Quoted passage:
>>>

Getting started: Playing short audio clips & composing speech responses in your Cortana Skill

April 1, 2019

5038

In this blog post we will see how Cortana skills can play short audio clips and compose the Text-to-Speech(TTS) responses that Cortana speaks on behalf of your skill. We will leverage the SSML support in the Cortana Skills Kit to achieve this.

If you haven’t already, do check out our first post on creating your Cortana skill and the second on personalizing it as per your skill context.

SSML is an XML-based markup language that skill developers can use to specify the speech text that Cortana translates to speech. Using SSML improves the quality of synthesized content over sending Cortana plain text. Cortana’s implementation of SSML is based on World Wide Web Consortium’s Speech Synthesis Markup Language Version 1.0. Check out the complete documentation here on how you can leverage SSML in your skill.

In this blog post, we will specifically focus on using the SSML audio tag in a Cortana Skill to play audio as part of the speech response. This tag can be used in a variety of skill response scenarios – like playing existing audio snippets, responding to user request using music, playing music for the user as a progress indicator while performing a long running operation, etc.

Let’s begin!

(Go through Step 1 to 3 from our first blog post if you have never built a skill before. Follow-on when you are finishing up Step 4 there.)

<<<

Problems to work on:
1) Translate this sentence from the Cortana skill post into Spanish: "Using SSML improves the quality of synthesized content over sending Cortana plain text."
2) Reproduce word for word the part of the Cortana skill post between "SSML is an XML-based" and "Let’s begin!", inclusive.

Data segment:

>>>

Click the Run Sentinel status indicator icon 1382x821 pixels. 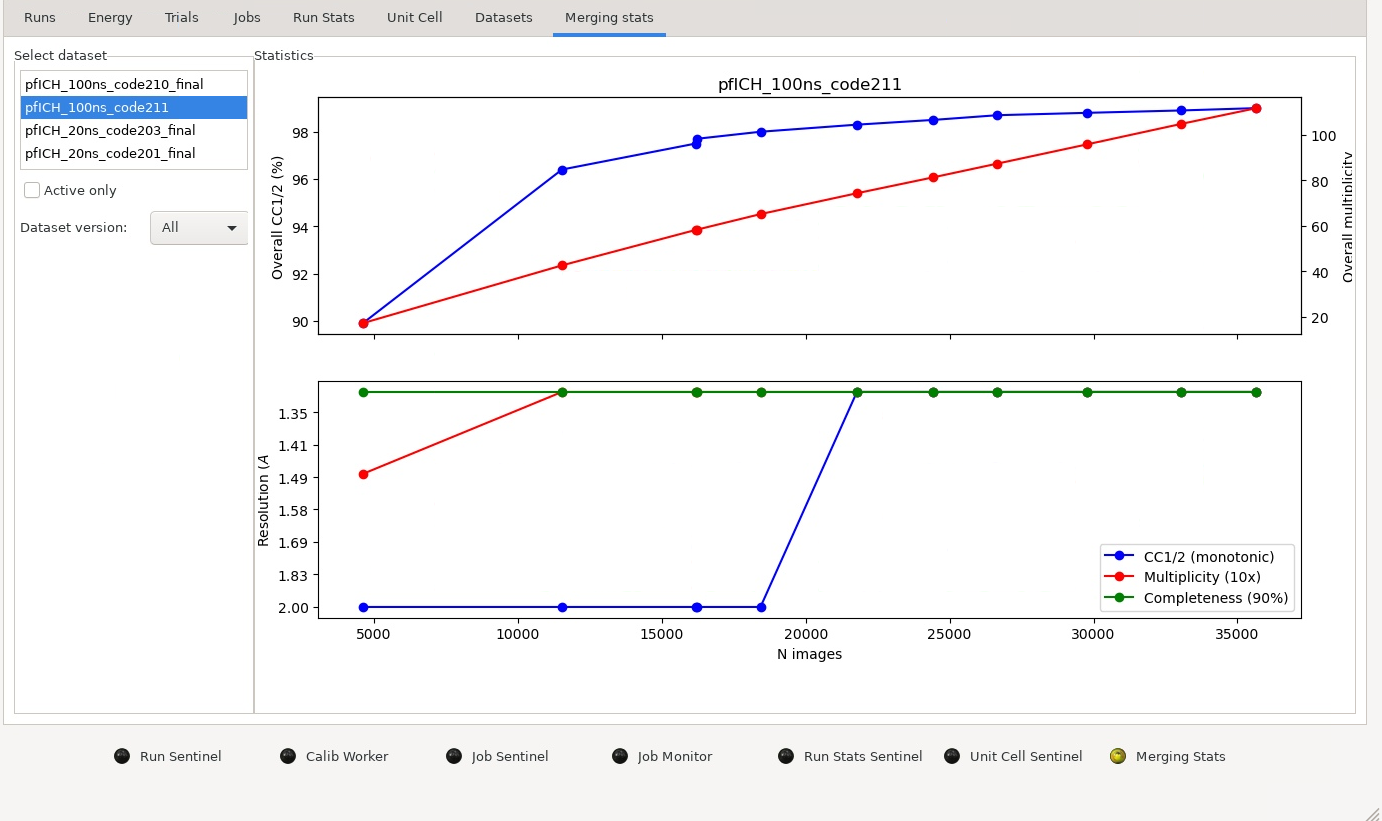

<<<

Outputs by task:
1) El uso de SSML mejora la calidad del contenido sintetizado en comparación con enviarle a Cortana texto sin formato.

2)
SSML is an XML-based markup language that skill developers can use to specify the speech text that Cortana translates to speech. Using SSML improves the quality of synthesized content over sending Cortana plain text. Cortana’s implementation of SSML is based on World Wide Web Consortium’s Speech Synthesis Markup Language Version 1.0. Check out the complete documentation here on how you can leverage SSML in your skill.

In this blog post, we will specifically focus on using the SSML audio tag in a Cortana Skill to play audio as part of the speech response. This tag can be used in a variety of skill response scenarios – like playing existing audio snippets, responding to user request using music, playing music for the user as a progress indicator while performing a long running operation, etc.

Let’s begin!